Не говоря ни слова, Марья Николаевна привезла его в неизвестный дом – оказалось, что это была зимняя квартира её сестры, молча поднялась по лестнице, молча вошла в дверь, которую открыла старуха-прислуга и, когда они остались одни, закусив губы и тоже молча, принялась хлестать Петра Иваныча обеими руками по щекам.

Утолив свой гнев, она всё же простила его и в ней проснулась прежняя любовь. Она накормила Петра Иваныча вкусным ужином, напоила хорошим вином, и Пётр Иваныч, оглушённый, потрясённый, не успевший ещё прийти в себя, крепко заснул в её объятиях до следующего утра.

Но когда Пётр Иваныч проснулся на следующий день, его ожидал странный сюрприз: его собственное платье исчезло, неизвестно куда, и ему было предложено надеть военную тужурку с погонами, военные брюки и туфли. Покойный полковник был крупный мужчина с большим животом, и тужурка болталась на Петре Иваныче, как на вешалке, брюки делали сборы, подобно гармонике и туфли на каждом шагу сваливались с ног. Но Пётр Иваныч не смел протестовать: он боялся Марьи Николаевны, как огня.

Целое утро он подобострастно забавлял Марью Николаевну тем, что маршировал и зычным голосом командовал полком; затем они завтракали, играли в карты, обедали. После обеда Пётр Иваныч пел куплеты и романсы, которые знал во множестве. Вечером они пили чай, опять играли в карты, читали вслух, ужинали, потом легли спать.

Та же идиллия повторилась на следующий день.

На третий день с утра Пётр Иваныч почувствовал ужас. Он ничего не мог есть. А за завтраком и обедом он выпил всю водку, пиво и вино, какие были на столе. Под вечер, когда на улице стали зажигаться огни, пред ним волшебным видением вспыхнули картины прошлого: его комната, гулянье под окном, толстый Кокин, прелестные женщины, свободная и вольная жизнь… На Петра Иваныча нашёл припадок бешенства. Он ругался, носился по комнатам, опрокидывал стулья и столы, ломал шкапы и искал своё платье, и когда Марья Николаевна, закусив губы, принялась хлестать его обеими руками по щекам, он вырвался на лестницу и диким голосом закричал: «Караул!..»

Он хотел бежать вниз, но у него свалились туфли, он вспомнил про свой полковничий наряд, кругом приотворялись двери и смотрели любопытные глаза, – было стыдно, он горько заплакал и вернулся назад.

Маленькая жизнь

Я увидел этого солдата на бульваре в Одессе. Без шинели, в оборванном мундире, он, прихрамывая, подходил к сидящим, потряхивал своим Георгием и просил.

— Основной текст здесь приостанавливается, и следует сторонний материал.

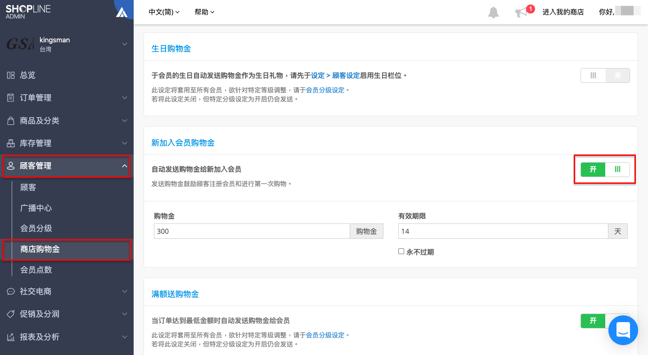Click the 社交电商 chat bubble icon
This screenshot has height=355, width=648.
(x=11, y=291)
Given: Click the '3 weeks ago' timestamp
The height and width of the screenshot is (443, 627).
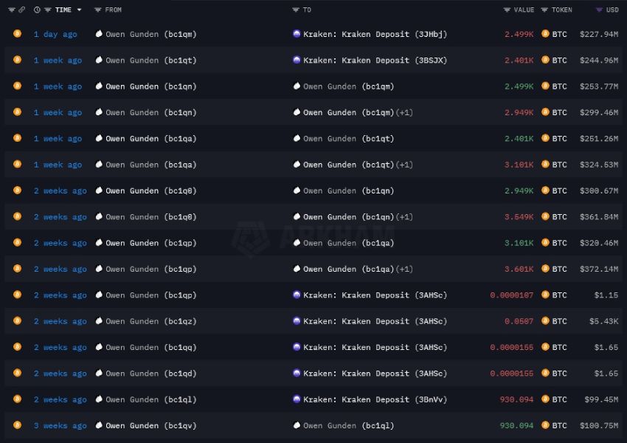Looking at the screenshot, I should [x=60, y=426].
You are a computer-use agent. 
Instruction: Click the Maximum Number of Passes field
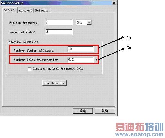[x=81, y=49]
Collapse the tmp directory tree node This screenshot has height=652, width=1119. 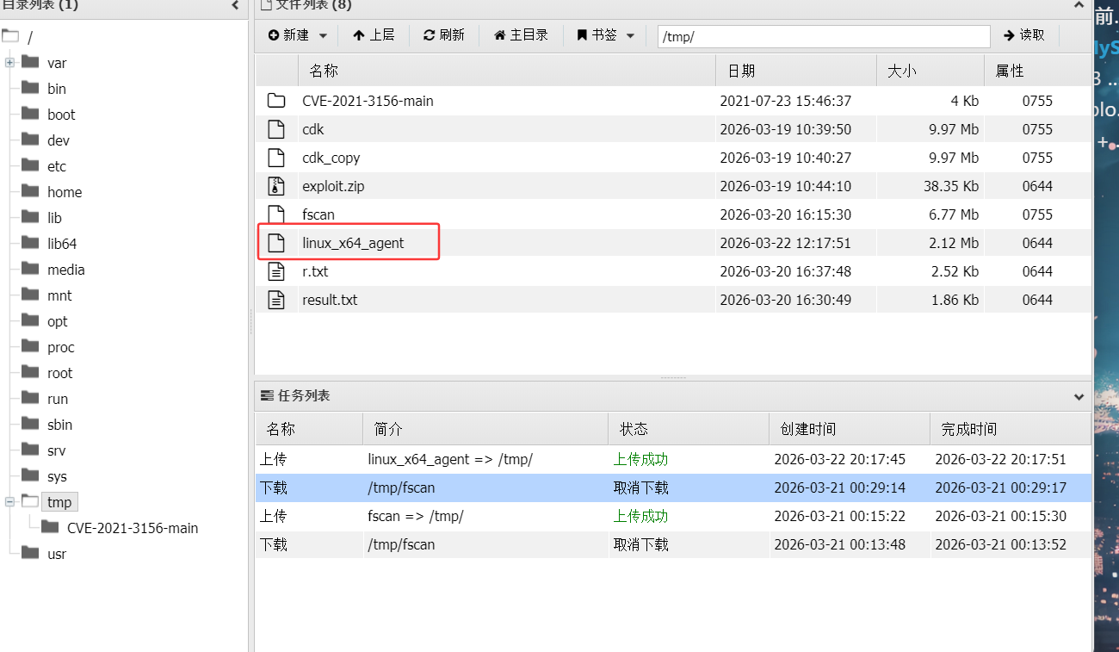(x=9, y=502)
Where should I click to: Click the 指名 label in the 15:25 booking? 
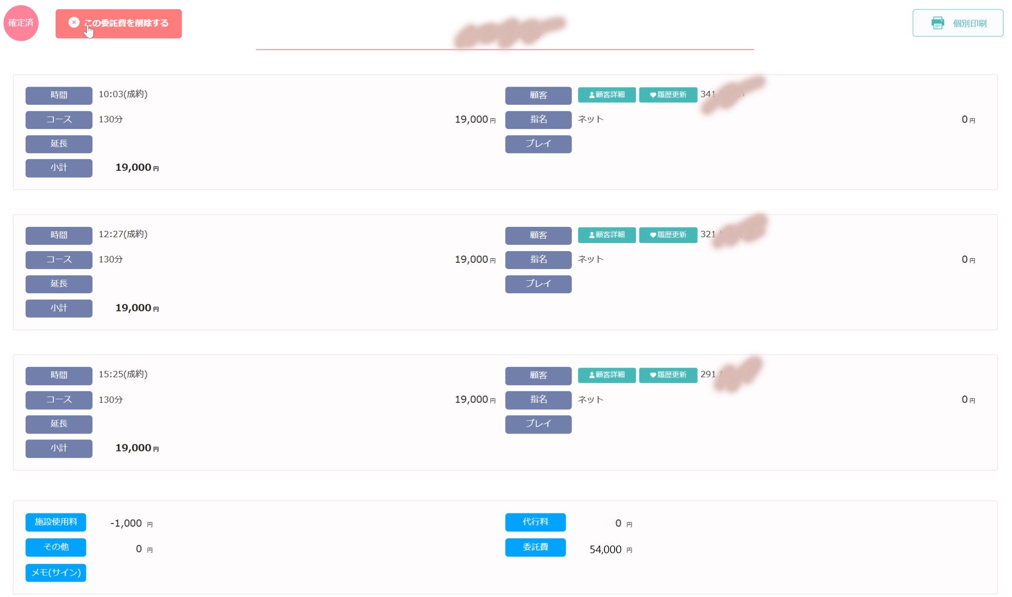pos(538,400)
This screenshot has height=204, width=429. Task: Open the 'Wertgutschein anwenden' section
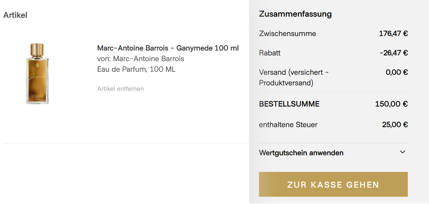pyautogui.click(x=301, y=153)
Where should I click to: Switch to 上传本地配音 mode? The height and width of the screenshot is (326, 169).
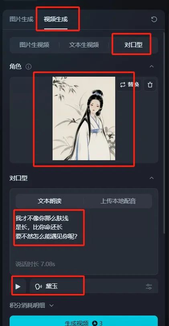pos(118,201)
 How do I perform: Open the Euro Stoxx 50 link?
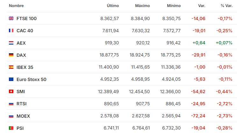[31, 79]
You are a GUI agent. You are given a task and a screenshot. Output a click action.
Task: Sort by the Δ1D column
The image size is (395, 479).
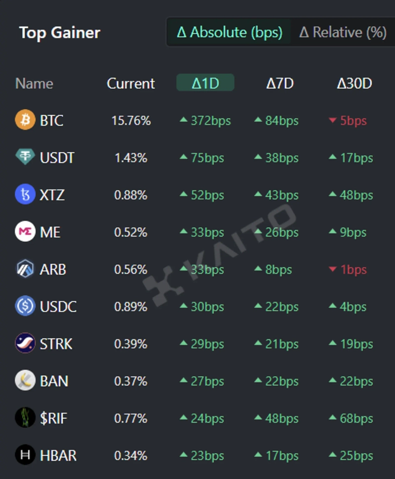(205, 83)
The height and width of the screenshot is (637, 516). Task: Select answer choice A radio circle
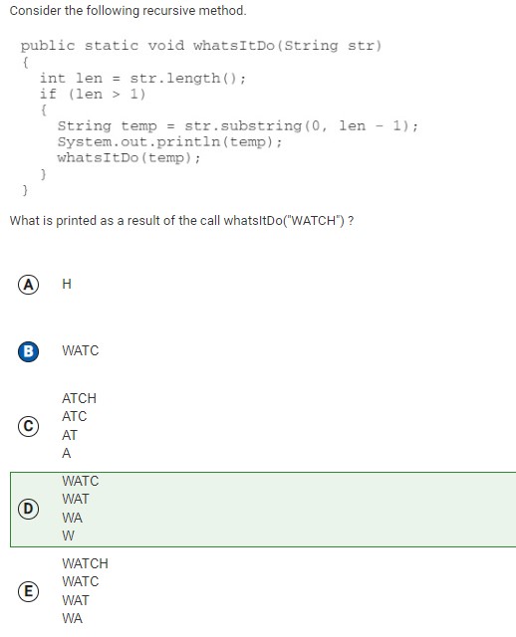point(29,285)
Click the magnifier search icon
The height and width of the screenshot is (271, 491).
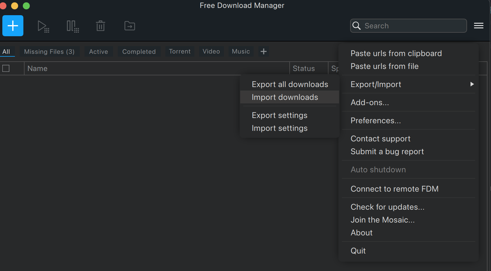coord(357,26)
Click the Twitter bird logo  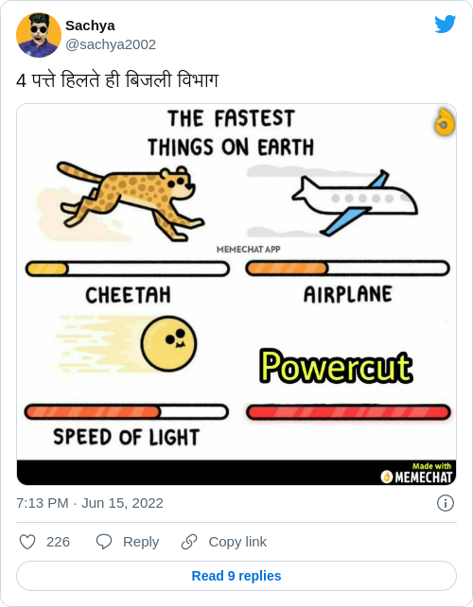pyautogui.click(x=446, y=25)
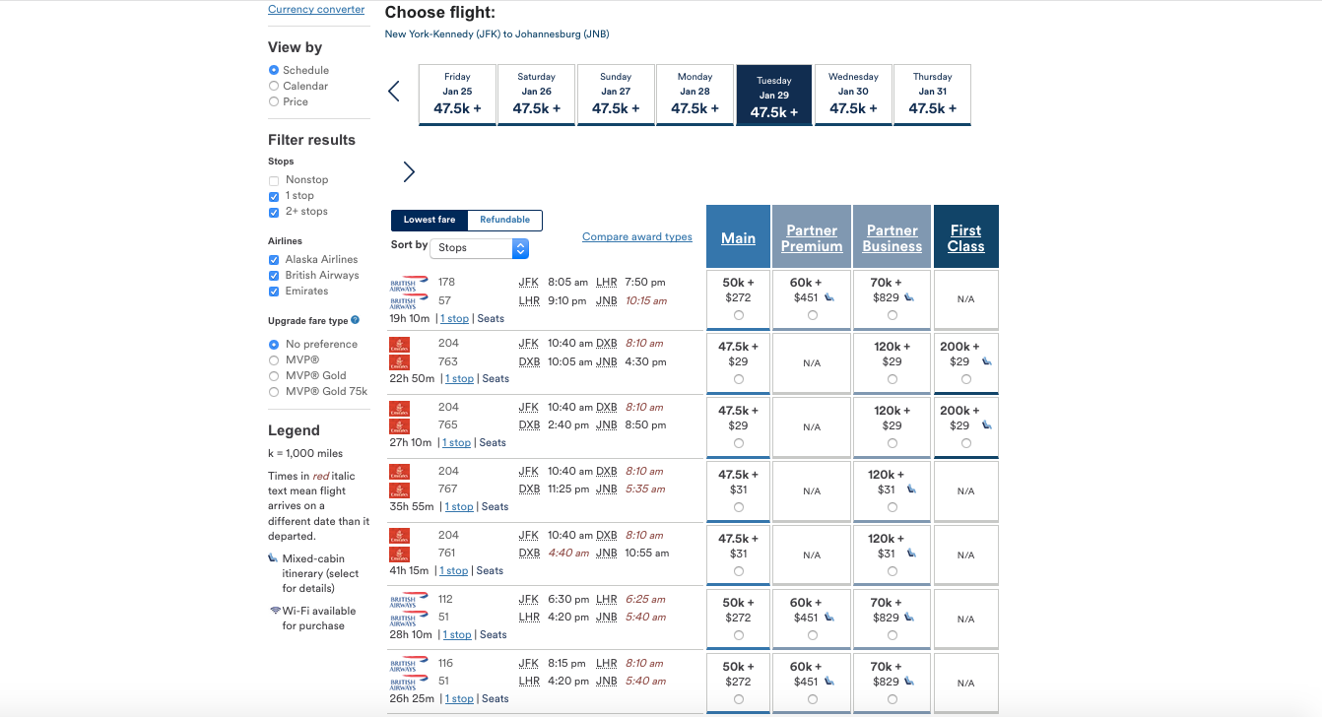This screenshot has height=717, width=1322.
Task: Click the Emirates logo beside flight 763
Action: tap(399, 362)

Он подошёл и ко мне. У него были ярко румяные щеки, изумлённые глазки и сложенные бантиком губы. Его толстое лицо было сплошь заткано сеткой красных жилок и, когда он остановился передо мной, то даже на расстоянии двух шагов мне ударил в нос крепкий запах винной бочки.

Мы столковались очень легко и через четверть часа сидели уже в соседнем погребке. Хозяин-грек поставил пред нами объёмистый графин белого вина, кусок сала, пяток яиц, и солдат принялся закусывать и выпивать. Ел он, звучно чавкая, медленно и со вкусом, и от него пахло застаревшей впитавшейся в тело грязью. Уставив на меня маленькие, похожие на пару оловянных пуговиц, глазки, он степенно и вразумительно говорил:

– Да, драгоценный вы мой, и скажу я вам так: жизнь моя, как есть, настоящий роман, и теперь я совершенно убитый человек. И убила меня война. Ушёл я туда сильным и молодым, а вернулся беспомощным калекой – ногу свело, в теле пять дырок от пуль, от всего отшибся и ничего не имею охоты начать. Но, всё-таки, не столь поразили меня вражеские пули, сколь собственная жена. Оттого и забросил себя, оттого и водочкой занялся, оттого и по ночам плачу. Но, однако, хочу вам всё подробно обсказать, а за угощение покорно благодарю. Я теперь по калечеству квасом торгую – куплю у знакомой бабы бочонок и продаю на базаре по мелочам, а что выручу, пропью. Но только на водку хватает. А вино это для меня, откровенно скажу, вроде как десерт. С большим удовольствием пью.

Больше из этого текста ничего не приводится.